Patrícia Lopes
Bastos - plopesbastos@gmail.com
Associação
Nacional de Instrumentos Musicais (ANIMUSIC-Portugal)
http://www.animusic-portugal.blogspot.com/
Versão geral / Popular version of paper 3aAAa2
Apresentada na
manhã de quarta-feira, 17 de Novembro de 2010
2nd Pan-American/Iberian Meeting on Acoustics, Cancun, Mexico
O outro virou-se – eu também ouvira esse som,
ou melhor, sentira-o, mas não tinha a certeza. Aqui e ali
pássaros gorjeavam a desafio, esvoaçando entre os ramos das
árvores, e não consegui perceber se era um som de alguém
que se aproximava ou de algum pequeno animal no bosque. E mais outro e outro… Levantei-me e prestei
maior atenção, ouvindo os ecos nas colinas. Não havia
dúvida. Estavam a chamar-nos do monte. Ele olhou para mim e
começou a descer para o vale que nos separava do forte. Ainda tive tempo
de apanhar uma fruta no caminho, já adivinhava que nos esperava um fim
de tarde longo. Não sabia o que se passava, mas via os outros a subirem
com um ar preocupado.» Poderia ter sido este o pensamento, sem estas
palavras, de alguém que reconhecia o sinal de chamamento do grupo, de
alguém para quem os seus companheiros e os seus montes eram a garantia
de sobrevivência. Mais
tarde, talvez se tivessem ouvido, imaginamos nós, clamores, batidas nos
corpos, paus sobre paus, pedras sobre pedras, e mais e mais toques nas rochas
sagradas, ritmados, constantes, a levar ao transe. Uma celebração
ou um ritual que conjugasse os espíritos protectores e afastasse os
inimigos. Nada implausível. O som já era poderoso.

++++++

TAREFA 1:
Em que encontro foi apresentada a versão descrita no texto apresentado?
O texto apresentado e a listagem não têm nenhuma relação entre si.

++++++

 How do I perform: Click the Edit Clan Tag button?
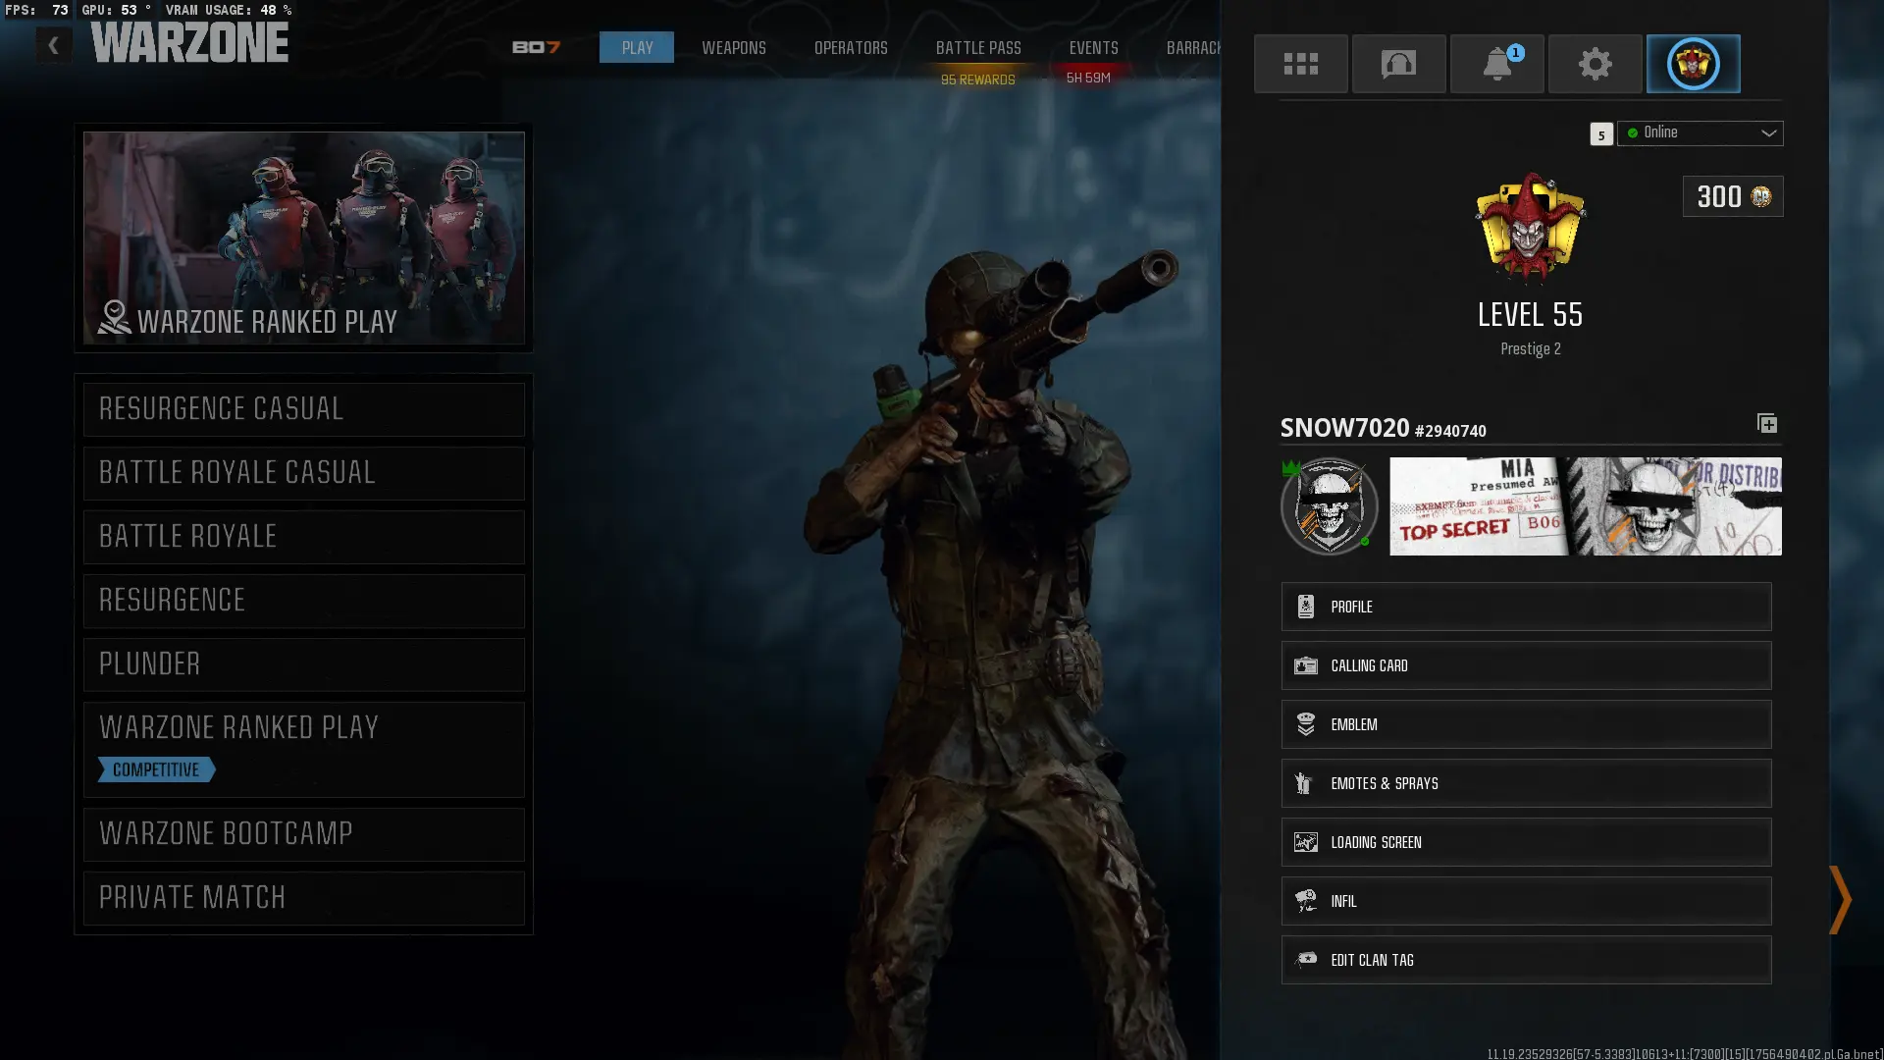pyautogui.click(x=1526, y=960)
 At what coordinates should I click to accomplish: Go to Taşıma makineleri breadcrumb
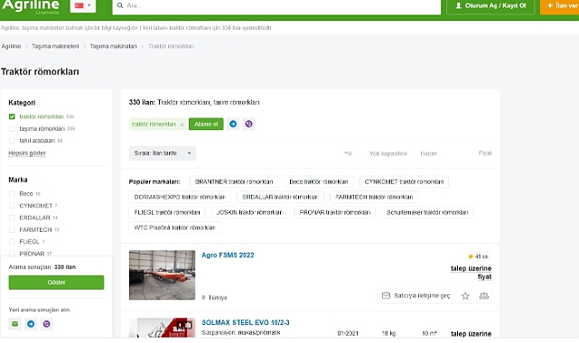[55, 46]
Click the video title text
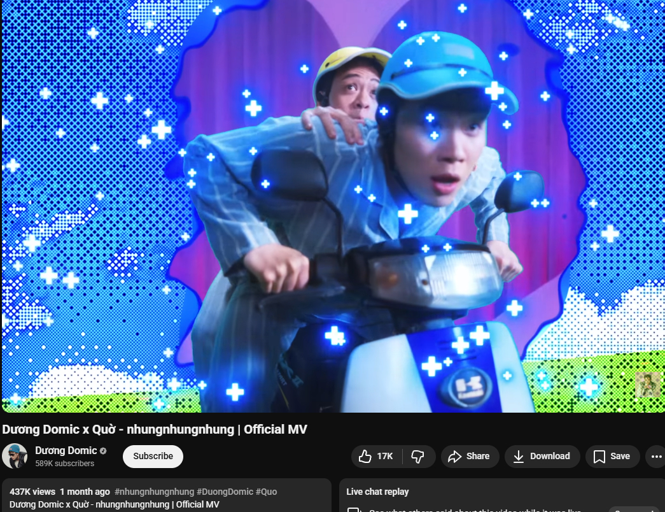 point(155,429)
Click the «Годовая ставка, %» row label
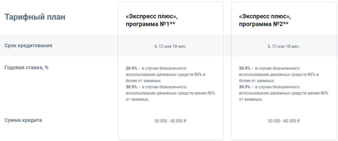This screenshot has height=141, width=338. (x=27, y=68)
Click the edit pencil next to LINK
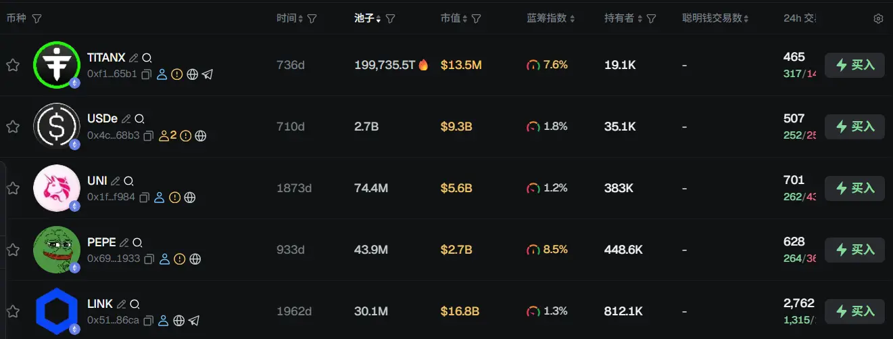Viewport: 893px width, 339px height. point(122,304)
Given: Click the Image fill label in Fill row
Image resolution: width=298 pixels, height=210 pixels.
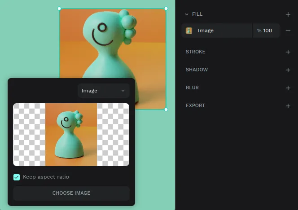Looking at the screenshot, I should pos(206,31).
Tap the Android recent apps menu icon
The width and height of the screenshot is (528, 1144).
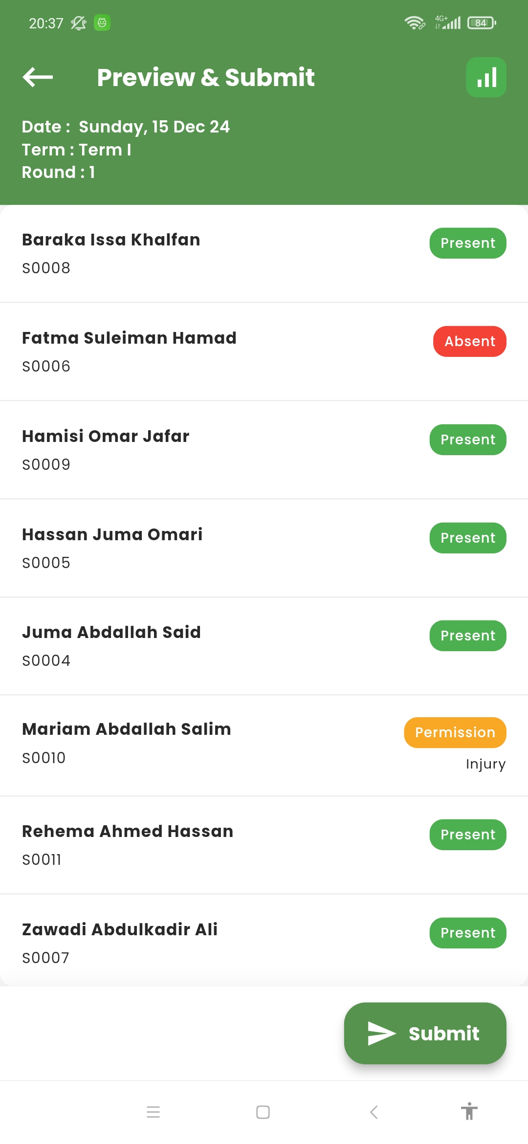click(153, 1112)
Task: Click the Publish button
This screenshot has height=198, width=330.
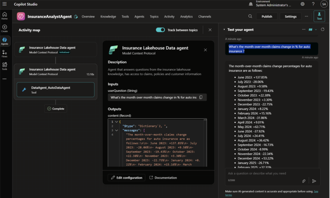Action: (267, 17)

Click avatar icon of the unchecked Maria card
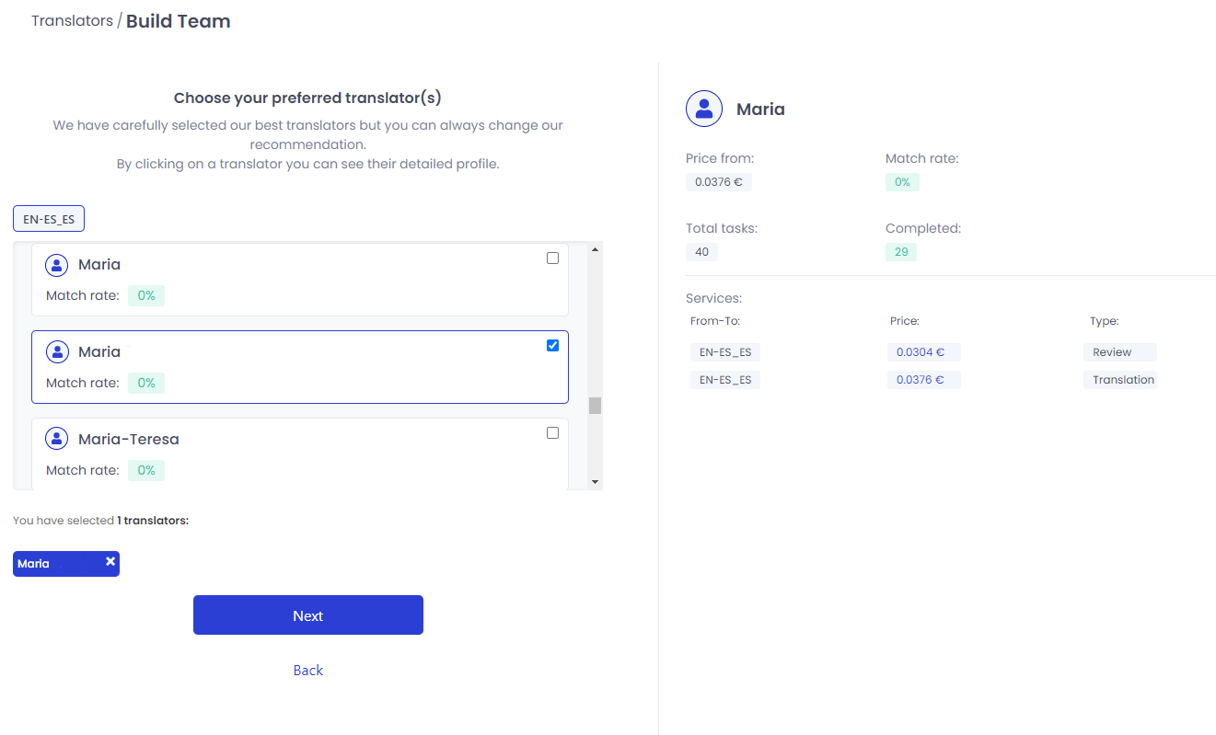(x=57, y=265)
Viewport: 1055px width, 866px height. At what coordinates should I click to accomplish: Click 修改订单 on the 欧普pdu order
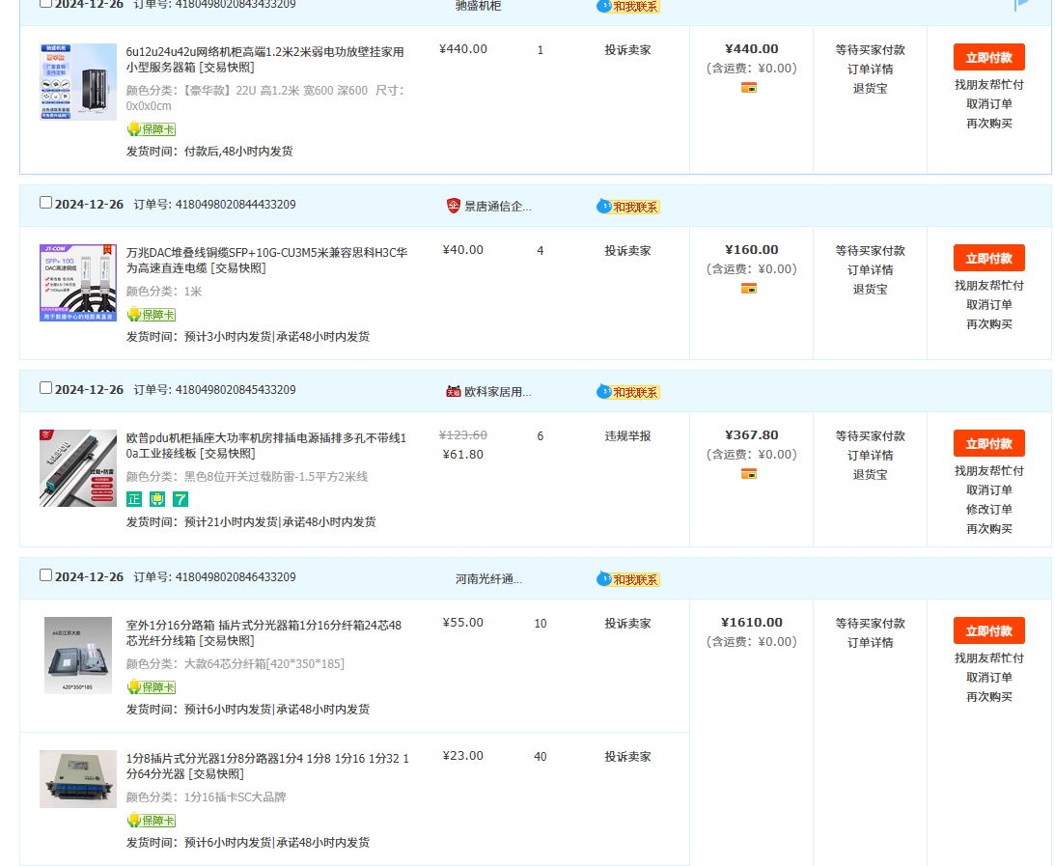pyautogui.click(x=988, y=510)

++++++

TAREFA 2:
Reúna todas as linhas da listagem que contêm a palavra "icon". Distinga maiúsculas de minúsculas.

RESPOSTA 1:
No 2nd Pan-American/Iberian Meeting on Acoustics, em Cancun, México.

RESPOSTA 2:
Tap the Android recent apps menu icon
Click avatar icon of the unchecked Maria card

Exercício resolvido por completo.